Northern China and southern China [a] are two approximate regions within China. The exact boundary between these two regions are not precisely defined. Nevertheless, the self-perception of Chinese people, especially regional stereotypes, has often been dominated by these two concepts, given that regional differences in culture and language have historically fostered strong regional identities ( simplified Chinese: 乡土; traditional Chinese: 鄉土; pinyin: xiāngtǔ; literally: "localism") of the Chinese people. [1]


Often used as the geographical dividing line between northern and southern China is the Huai RiverQin Mountains Line. This line approximates the 0 °C January isotherm and the 800 millimetres (31 in) isohyet in China.

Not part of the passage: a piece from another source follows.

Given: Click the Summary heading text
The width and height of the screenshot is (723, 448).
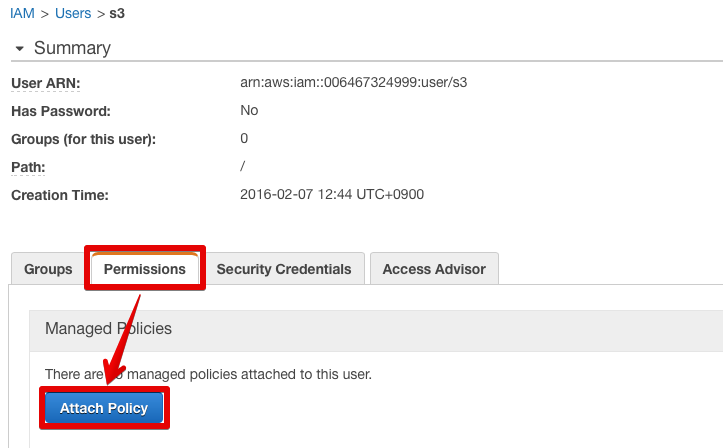Looking at the screenshot, I should (72, 48).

Culturally, however, the division is more ambiguous. In the eastern provinces like Jiangsu and Anhui, the Yangtze River may instead be perceived as the north–south boundary instead of the Huai River, but this is a recent development.

There is an ambiguous area, the region around Nanyang, Henan, that lies in the gap where the Qin has ended and the Huai River has not yet begun; in addition, central Anhui and Jiangsu lie south of the Huai River but north of the Yangtze, making their classification somewhat ambiguous as well. As such, the boundary between northern and southern China does not follow provincial boundaries; it cuts through Shaanxi, Henan, Anhui, and Jiangsu, and creates areas such as Hanzhong (Shaanxi), Xinyang (Henan), Huaibei (Anhui) and Xuzhou (Jiangsu) that lie on an opposite half of China from the rest of their respective provinces. This may have been deliberate; the Mongol Yuan dynasty and Han Chinese Ming dynasty established many of these boundaries intentionally to discourage regionalist separatism.

The Northeast ( Manchuria) and Inner Mongolia, areas that are often thought of as being outside " China proper", are also conceived to belong to northern China according to the framework above. Historically, Xinjiang, Tibet and Qinghai were not usually conceived of as being part of either the north or south. However, Xinjiang is now regarded as being part of the north due to the spread of north Chinese culture and the use of Mandarin.